(EXERCISE PROMPT) Where the line containing "Screen dimensions: 500x400" appears in the entries below, start there and print only that line and every line after it, exactly, through the end, excluding pictures.

EXERCISE MATERIALS: Begin

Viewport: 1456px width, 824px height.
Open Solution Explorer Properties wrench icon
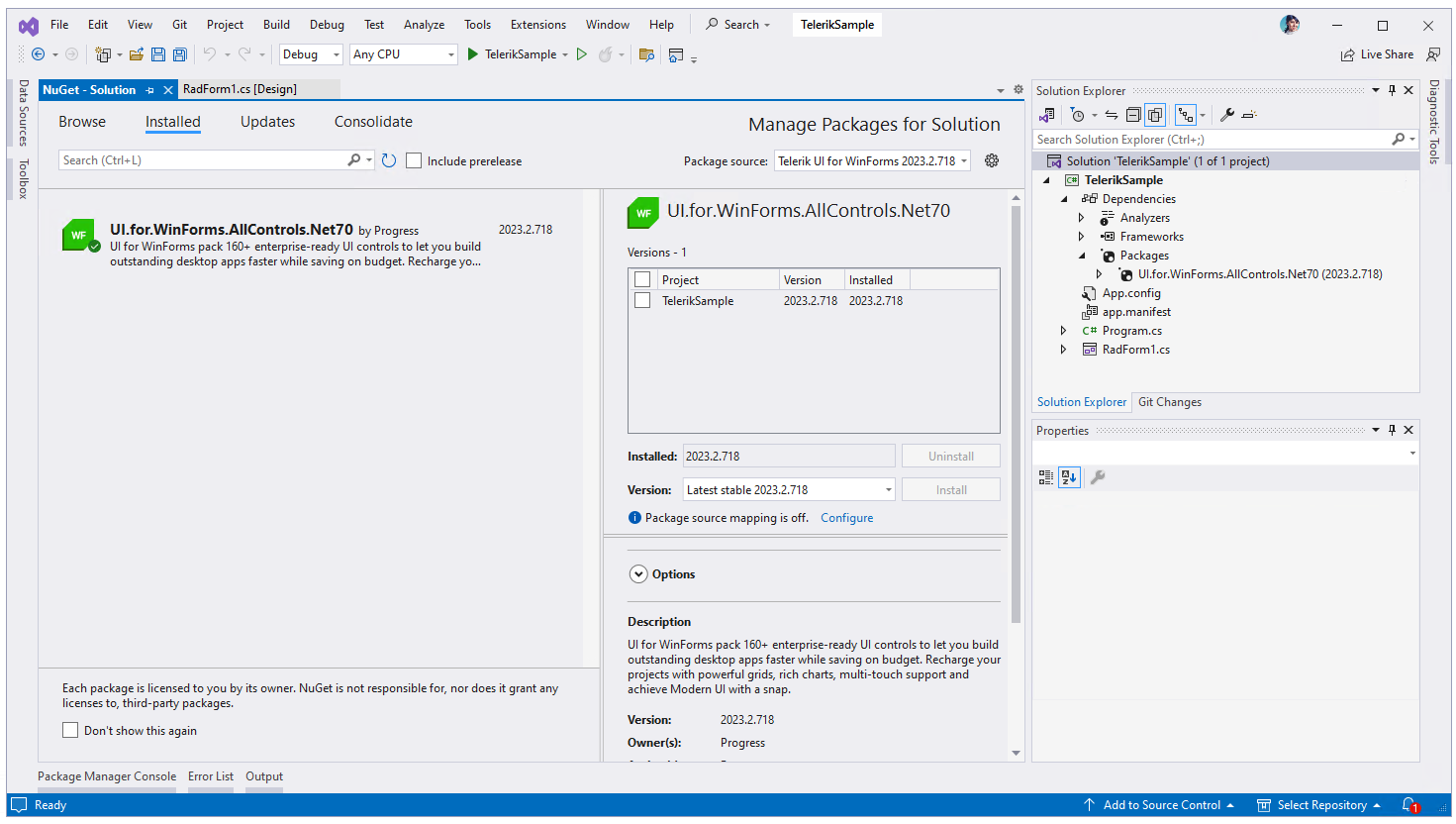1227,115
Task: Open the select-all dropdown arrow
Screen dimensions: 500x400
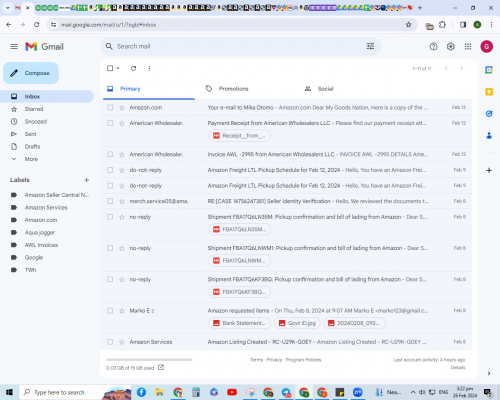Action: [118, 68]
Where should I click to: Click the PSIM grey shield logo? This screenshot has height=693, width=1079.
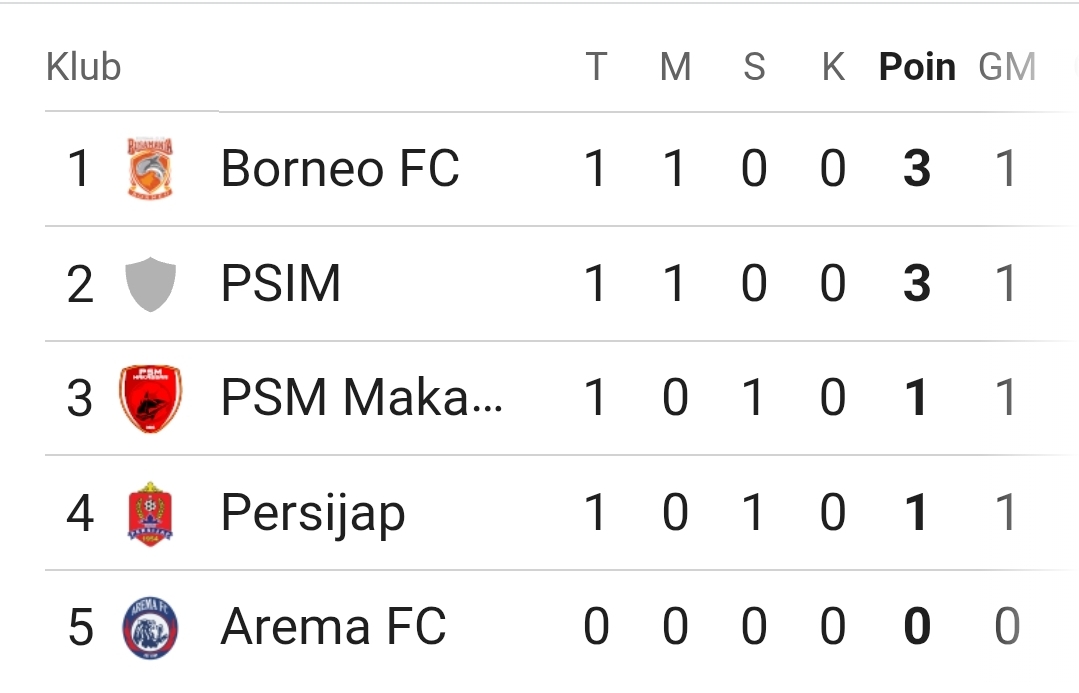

EXERCISE MATERIALS: End

(WRITTEN REPLY)
Screen dimensions: 500x400
Action: [118, 68]
Where should I click to: Click the PSIM grey shield logo? This screenshot has height=693, width=1079.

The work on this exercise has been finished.